The U.S. Coast Guard Cutter Eagle departs Naval Submarine Base New London & returns to her home mooring at Fort Trumbull in New London.
At 295 feet in length, the Eagle, known as “America’s Tall Ship,” is the largest tall ship flying the stars and stripes and the only active square-rigger in U.S. government service. Constructed in 1936 by the Blohm and Voss Shipyard in Hamburg, Germany, and originally commissioned as the Horst Wessel by the German Navy, the Eagle was taken by the United States as a war reparation following World War II.
With more than 23,500 square feet of sail and six miles of rigging, the Eagle has served as a floating classroom to future Coast Guard officers since 1946, offering an at-sea leadership and professional development experience. A permanent crew of six officers and 50 enlisted personnel maintain the ship and guide the trainees through an underway and in-port training schedule, dedicated to learning the skills of navigation, damage control, watchstanding, engineering and deck seamanship.
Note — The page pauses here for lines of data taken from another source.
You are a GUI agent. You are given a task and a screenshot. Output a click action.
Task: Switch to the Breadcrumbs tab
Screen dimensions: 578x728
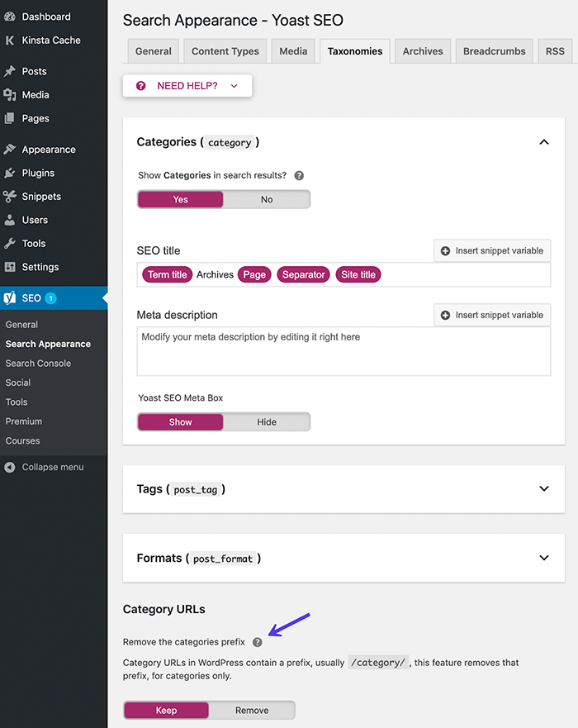click(x=494, y=51)
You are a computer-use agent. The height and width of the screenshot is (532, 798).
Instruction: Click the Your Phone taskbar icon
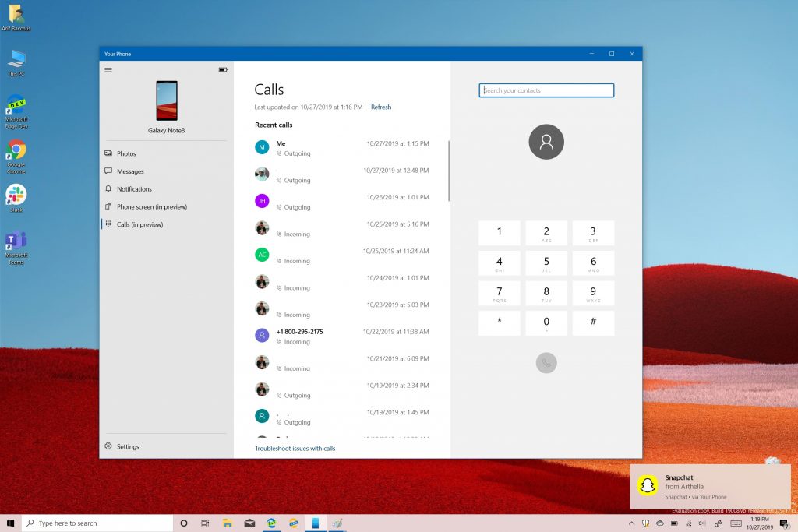pyautogui.click(x=315, y=523)
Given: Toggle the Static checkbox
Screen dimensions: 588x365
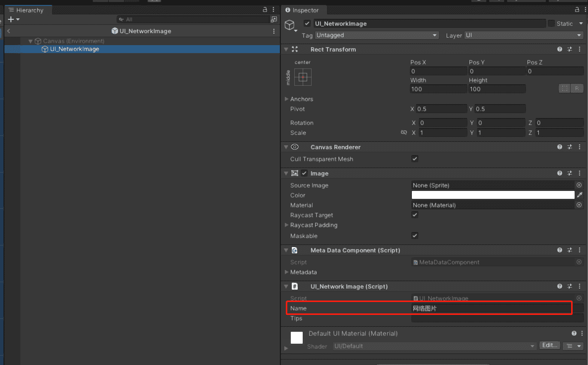Looking at the screenshot, I should pyautogui.click(x=551, y=23).
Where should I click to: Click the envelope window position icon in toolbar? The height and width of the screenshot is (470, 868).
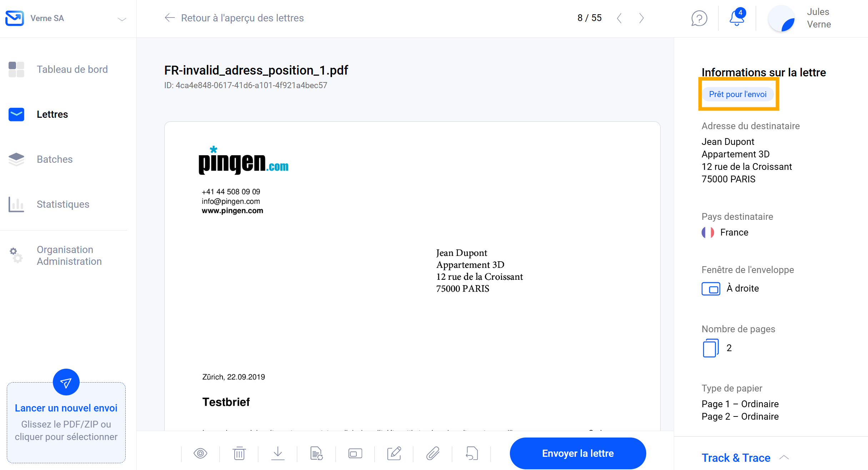(x=355, y=454)
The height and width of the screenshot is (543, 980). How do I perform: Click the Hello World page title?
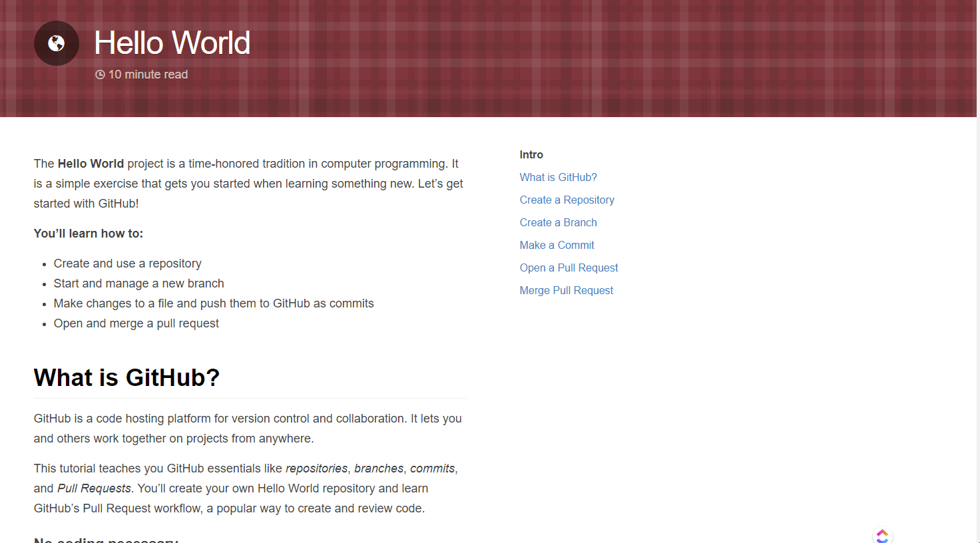tap(172, 43)
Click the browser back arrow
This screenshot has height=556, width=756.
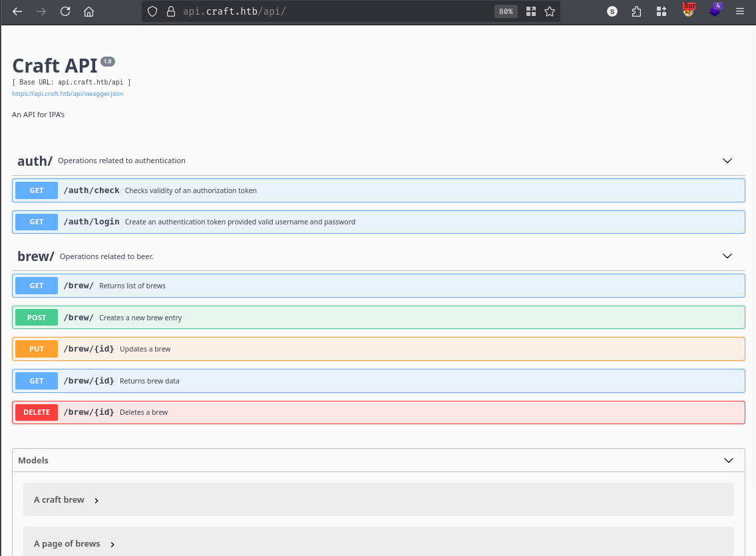point(17,11)
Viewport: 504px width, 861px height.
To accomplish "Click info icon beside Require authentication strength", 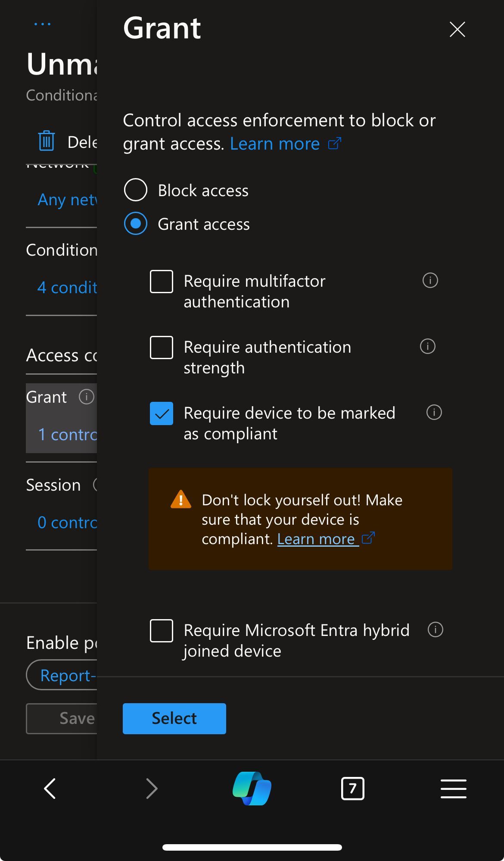I will (427, 347).
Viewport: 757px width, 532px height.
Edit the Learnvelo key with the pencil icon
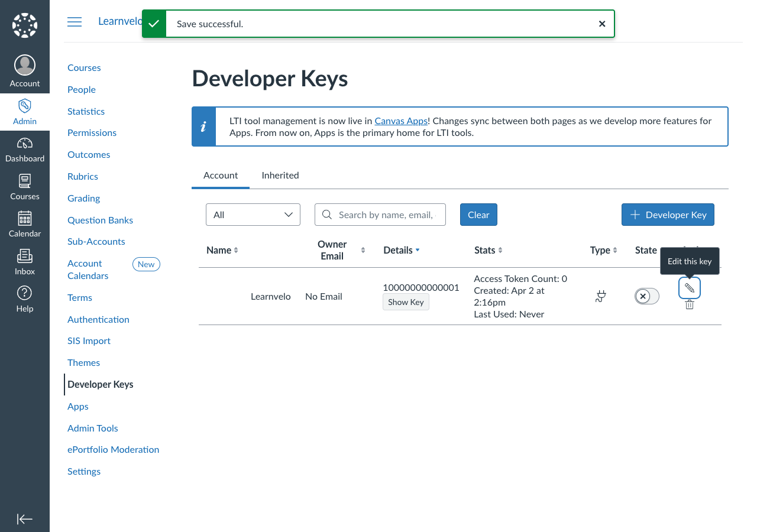(x=689, y=288)
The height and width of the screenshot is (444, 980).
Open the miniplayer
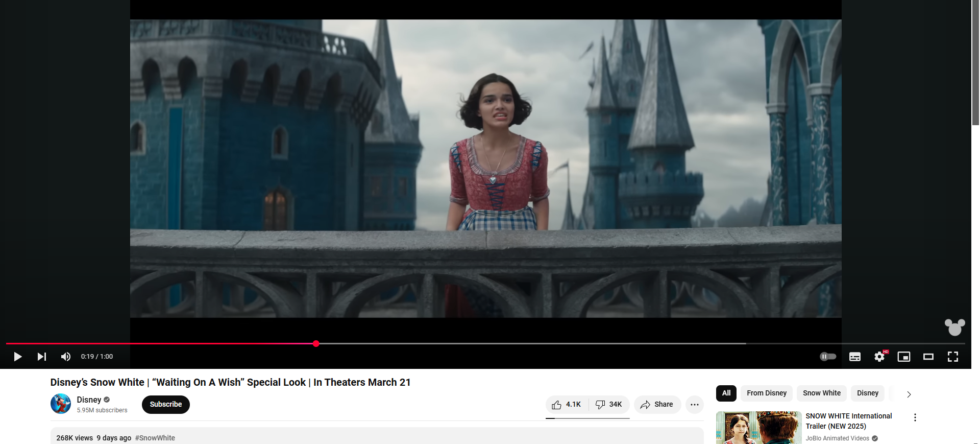coord(903,357)
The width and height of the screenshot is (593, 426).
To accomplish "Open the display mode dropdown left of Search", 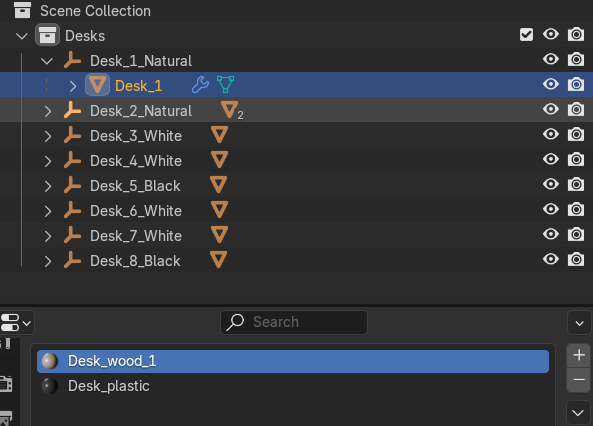I will (x=16, y=323).
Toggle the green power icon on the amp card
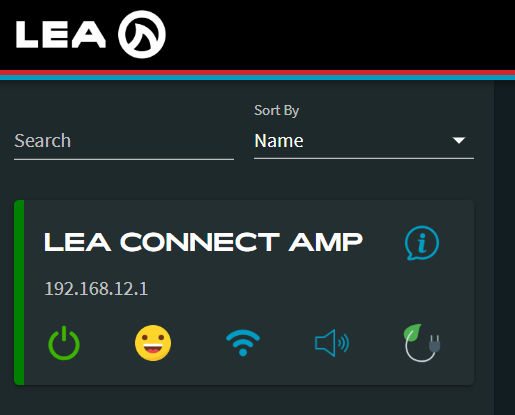The height and width of the screenshot is (415, 515). tap(64, 343)
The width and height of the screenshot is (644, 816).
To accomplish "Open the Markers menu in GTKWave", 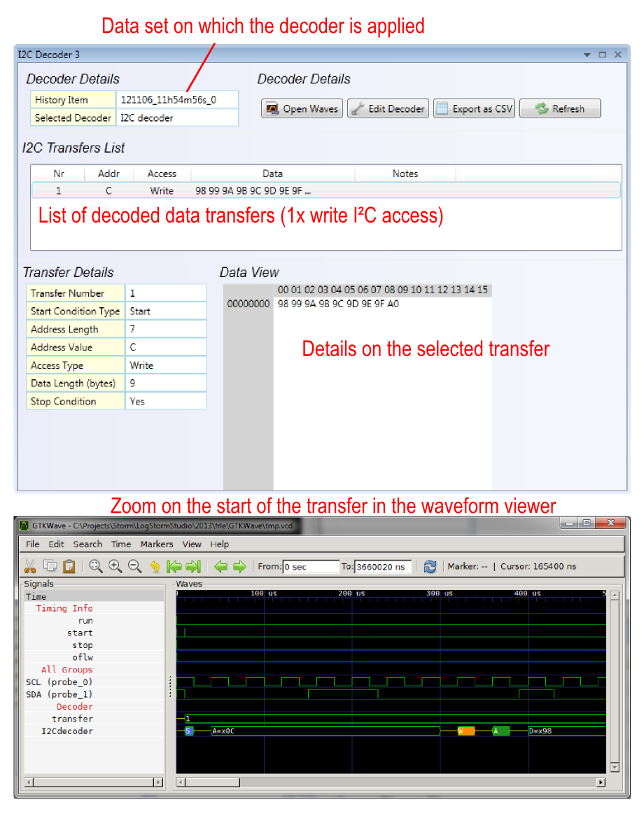I will pyautogui.click(x=156, y=544).
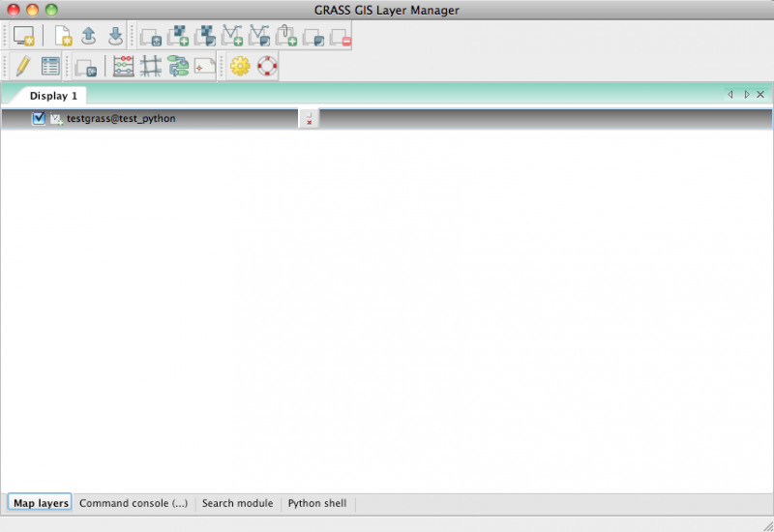
Task: Show the attribute table
Action: (x=50, y=66)
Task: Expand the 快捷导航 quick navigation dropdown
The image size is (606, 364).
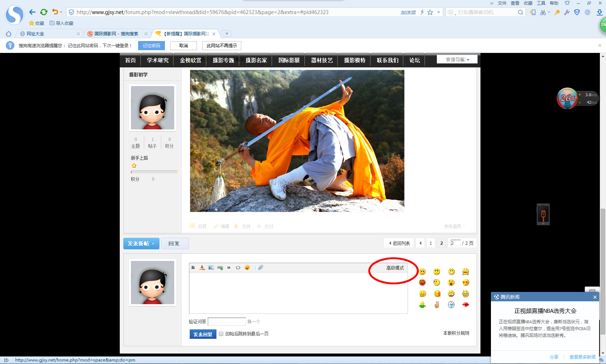Action: tap(457, 59)
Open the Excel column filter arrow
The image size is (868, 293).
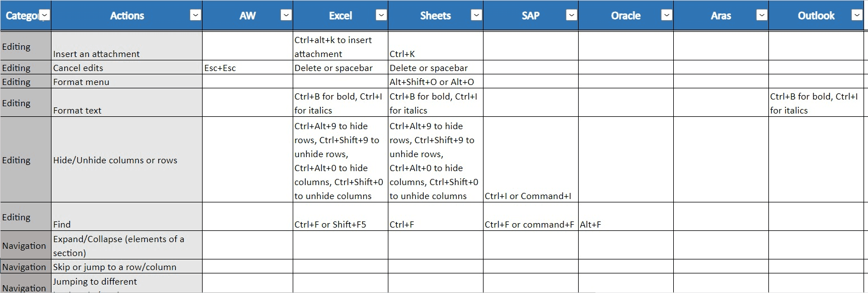[381, 16]
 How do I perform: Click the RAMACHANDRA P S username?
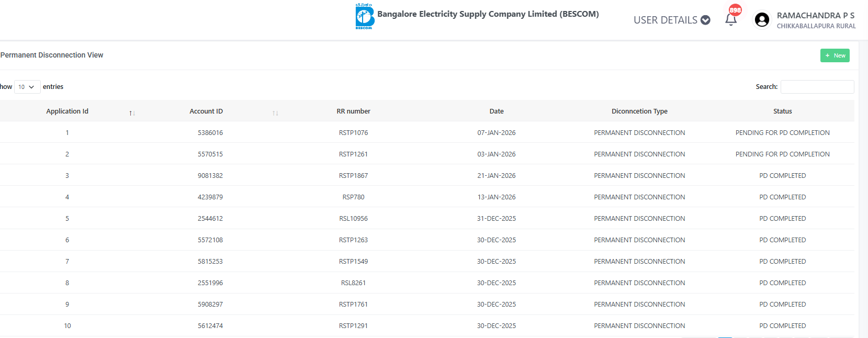(x=815, y=15)
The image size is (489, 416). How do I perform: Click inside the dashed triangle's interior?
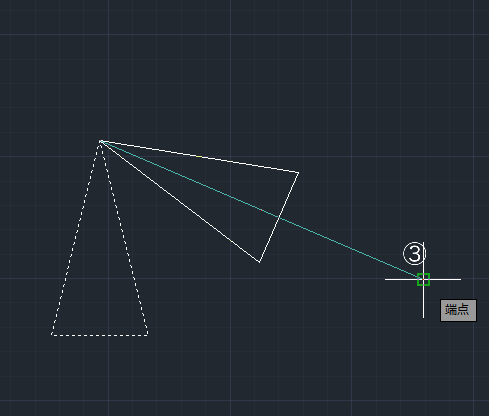pos(100,283)
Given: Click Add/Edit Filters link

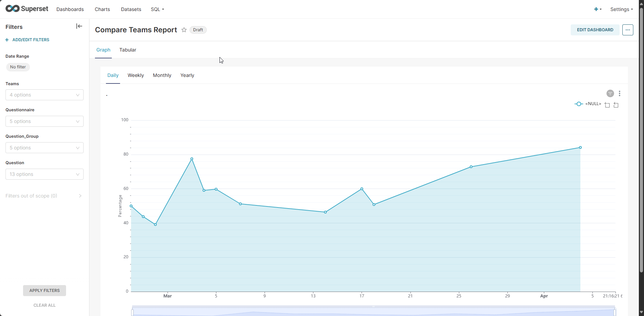Looking at the screenshot, I should [x=28, y=40].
Eagle arrived at SUBASE Sept. 26 and began a three-month dockside maintenance availability period. The $3.4 million dollar project included a complete renewal of the 132-foot mizzen mast, an overhaul of the main steering station, significant structural refurbishments and major berthing area modifications.
Upon returning to Fort Trumbull, the Eagle crew will finish the ship’s required annual maintenance period and begin preparing for the spring and summer training deployments.